Vous savez, celui qui doit mourir demain ne meurt pas aujourd’hui. Si cela est avéré, les Djihadistes pourront-ils faire le choix entre les parents de ceux qui leur ont fait appel et l’ensemble des Burkinabè ? Je ne crois pas à cela. Quant à l’implication de Djibril, on ne peut rien dire parce que lui-même nie les faits. De toutes les façons, ce qui sort de la bouche n’est pas forcement ce que pense le cœur.
Quelles solutions proposez-vous pour sortir de cette impasse ?
Diendéré seul ne doit pas narguer la population. L’armée et le gouvernement ont certainement la solution. Quant à nous, nous ne faisons qu’invoquer Dieu pour qu’il touche le cœur de Diendéré et ses amis afin qu’ils comprennent la nécessité de déposer les armes. N’oublions pas que Diendéré est un Burki-nabé. Il a seulement oublié son serment peut-être. Sinon, il a été formé pour défendre le Burkina Faso. S’il se transforme en celui qui combat le Burkina Faso, c’est sûr qu’il peut oublier ses engagements.
Face à ces soubresauts, il est évident qu’on aille vers une prolongation de la transition. Un commentaire ?

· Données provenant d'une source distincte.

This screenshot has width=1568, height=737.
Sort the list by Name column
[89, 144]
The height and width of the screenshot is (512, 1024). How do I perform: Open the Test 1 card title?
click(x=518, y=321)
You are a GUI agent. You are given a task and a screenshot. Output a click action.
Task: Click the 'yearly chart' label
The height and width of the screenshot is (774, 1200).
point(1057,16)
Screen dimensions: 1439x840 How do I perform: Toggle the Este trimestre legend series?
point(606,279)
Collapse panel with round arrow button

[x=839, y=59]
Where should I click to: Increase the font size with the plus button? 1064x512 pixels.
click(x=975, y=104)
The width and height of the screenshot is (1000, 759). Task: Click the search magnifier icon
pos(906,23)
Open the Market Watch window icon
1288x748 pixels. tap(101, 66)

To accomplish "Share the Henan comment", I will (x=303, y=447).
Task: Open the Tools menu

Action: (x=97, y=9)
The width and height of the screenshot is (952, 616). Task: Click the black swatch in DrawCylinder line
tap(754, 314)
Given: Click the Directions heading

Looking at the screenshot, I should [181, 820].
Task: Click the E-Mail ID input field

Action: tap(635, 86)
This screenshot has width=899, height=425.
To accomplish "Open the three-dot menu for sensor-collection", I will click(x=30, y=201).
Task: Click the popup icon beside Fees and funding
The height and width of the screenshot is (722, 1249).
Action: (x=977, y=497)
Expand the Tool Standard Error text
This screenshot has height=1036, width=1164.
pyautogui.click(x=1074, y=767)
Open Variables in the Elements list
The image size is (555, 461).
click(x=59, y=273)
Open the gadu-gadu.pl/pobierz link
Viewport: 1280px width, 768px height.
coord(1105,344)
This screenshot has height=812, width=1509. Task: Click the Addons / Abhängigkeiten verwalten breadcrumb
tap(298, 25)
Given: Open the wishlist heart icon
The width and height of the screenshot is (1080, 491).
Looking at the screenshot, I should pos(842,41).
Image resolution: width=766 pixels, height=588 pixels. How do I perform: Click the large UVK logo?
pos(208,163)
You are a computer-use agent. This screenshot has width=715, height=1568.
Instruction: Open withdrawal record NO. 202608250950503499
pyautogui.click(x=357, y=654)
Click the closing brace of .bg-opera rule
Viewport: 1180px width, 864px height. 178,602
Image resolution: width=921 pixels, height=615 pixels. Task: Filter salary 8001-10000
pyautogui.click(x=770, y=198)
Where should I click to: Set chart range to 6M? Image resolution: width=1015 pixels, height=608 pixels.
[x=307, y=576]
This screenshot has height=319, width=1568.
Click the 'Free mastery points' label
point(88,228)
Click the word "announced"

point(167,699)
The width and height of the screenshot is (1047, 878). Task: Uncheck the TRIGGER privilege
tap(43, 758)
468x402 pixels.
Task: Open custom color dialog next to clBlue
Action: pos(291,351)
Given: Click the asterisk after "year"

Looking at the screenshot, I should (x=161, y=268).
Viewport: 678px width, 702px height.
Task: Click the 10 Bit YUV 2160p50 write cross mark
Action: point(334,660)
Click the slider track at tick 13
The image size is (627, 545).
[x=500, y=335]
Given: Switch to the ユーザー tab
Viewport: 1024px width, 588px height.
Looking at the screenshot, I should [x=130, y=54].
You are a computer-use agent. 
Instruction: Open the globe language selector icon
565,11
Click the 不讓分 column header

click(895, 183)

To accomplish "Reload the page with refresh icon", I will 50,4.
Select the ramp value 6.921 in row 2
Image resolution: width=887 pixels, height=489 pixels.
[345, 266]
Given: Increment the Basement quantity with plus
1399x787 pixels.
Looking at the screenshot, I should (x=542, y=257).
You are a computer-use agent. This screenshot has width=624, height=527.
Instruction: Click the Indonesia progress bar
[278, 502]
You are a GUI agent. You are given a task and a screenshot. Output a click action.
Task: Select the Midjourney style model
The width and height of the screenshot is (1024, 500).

Le Burkina va retrouver sa paix d’antan. Le pays sera tranquille. Mais avant, il faut des ménages. Pour cela, il faut prendre du temps pour bien faire les choses. Et je crois que cette crise est le dernier virage. Il ne sert à rien de se précipiter faire les choses et quelque temps après, retomber dans la même situation. Si on se précipite pour aller aux élections sans résoudre la question du RSP, même le président qui sera issu de ces élections sera victime d’un coup d’Etat.
Justement à propos des élections. Le pays organisera incessamment l’élections présidentielle. Djaffar a-t-il un candidat préféré ?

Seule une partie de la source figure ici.